ACTIVITY>
Transcribe the data exactly, pictures excluded.

INFORMATION>
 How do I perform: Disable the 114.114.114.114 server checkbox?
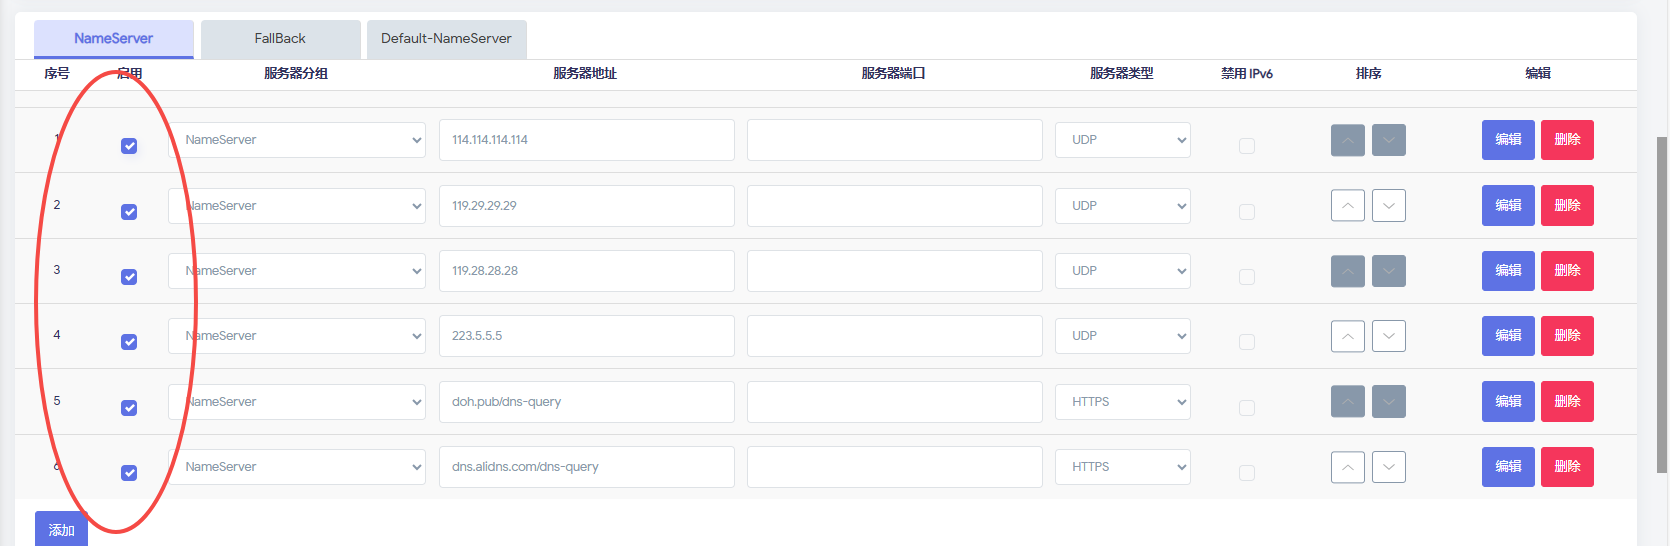pyautogui.click(x=129, y=146)
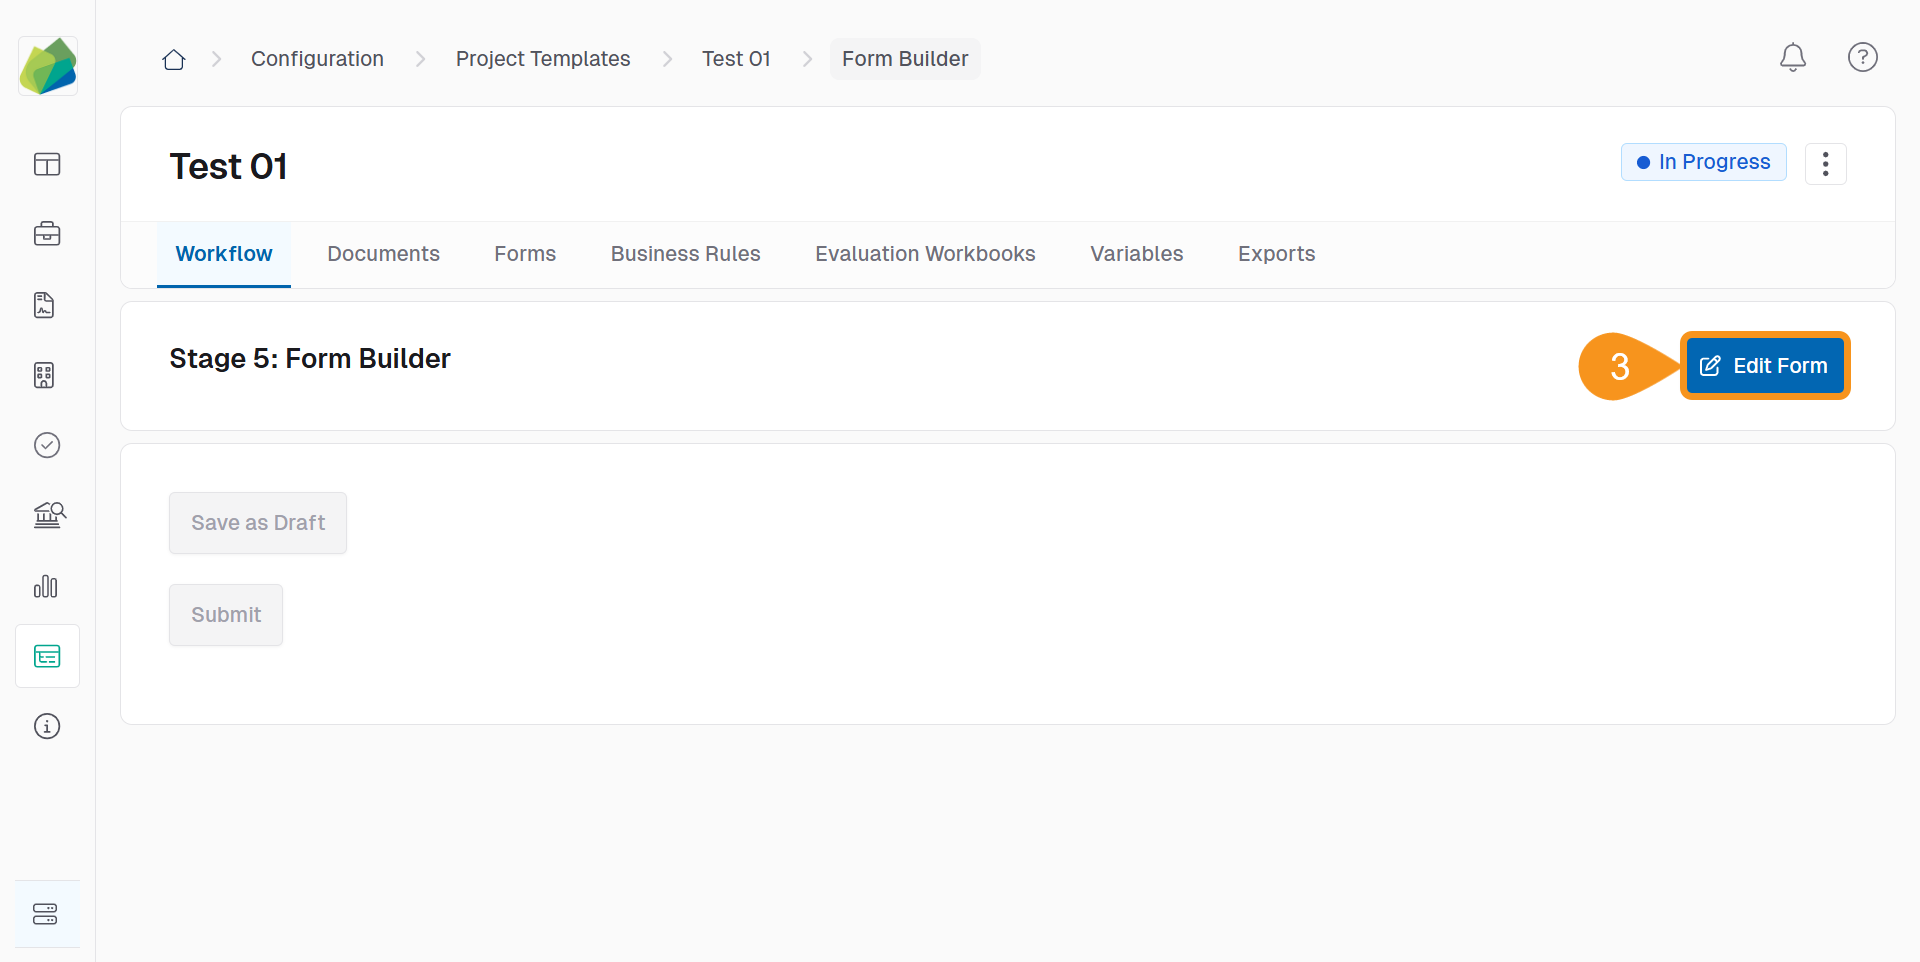Screen dimensions: 1920x962
Task: Click the home breadcrumb icon
Action: 174,60
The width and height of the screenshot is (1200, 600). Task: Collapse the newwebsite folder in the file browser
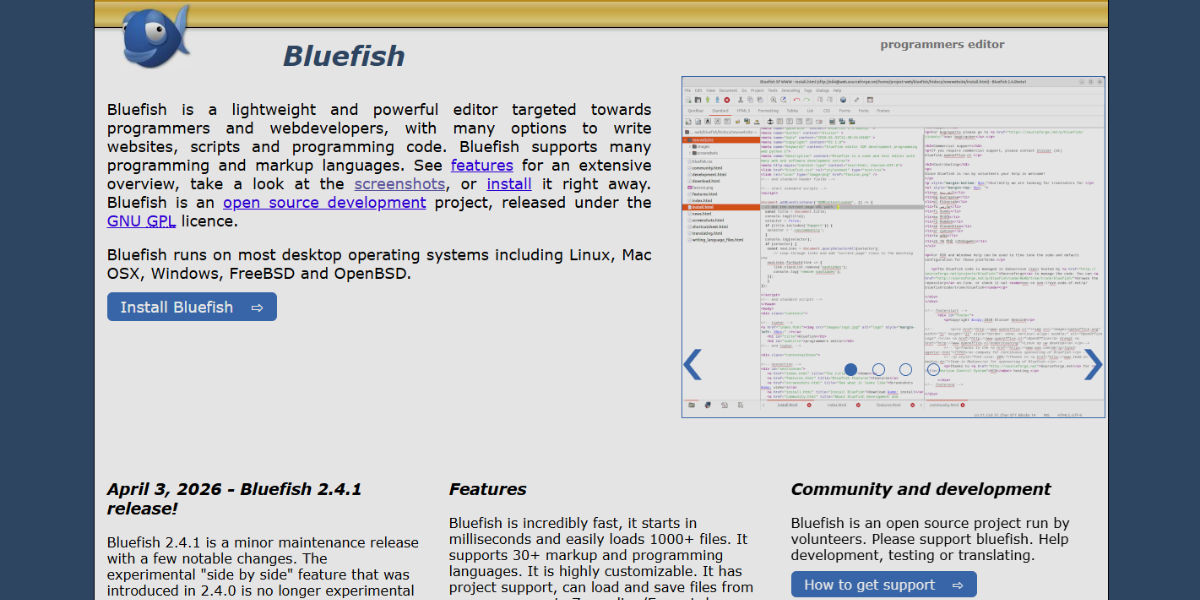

SOLVED PROBLEM>
 How do I perform: Disable the 114.114.114.114 server checkbox?
pyautogui.click(x=129, y=146)
Screen dimensions: 1920x962
Task: Click the home breadcrumb icon
Action: 174,60
The width and height of the screenshot is (1200, 600). Task: Collapse the newwebsite folder in the file browser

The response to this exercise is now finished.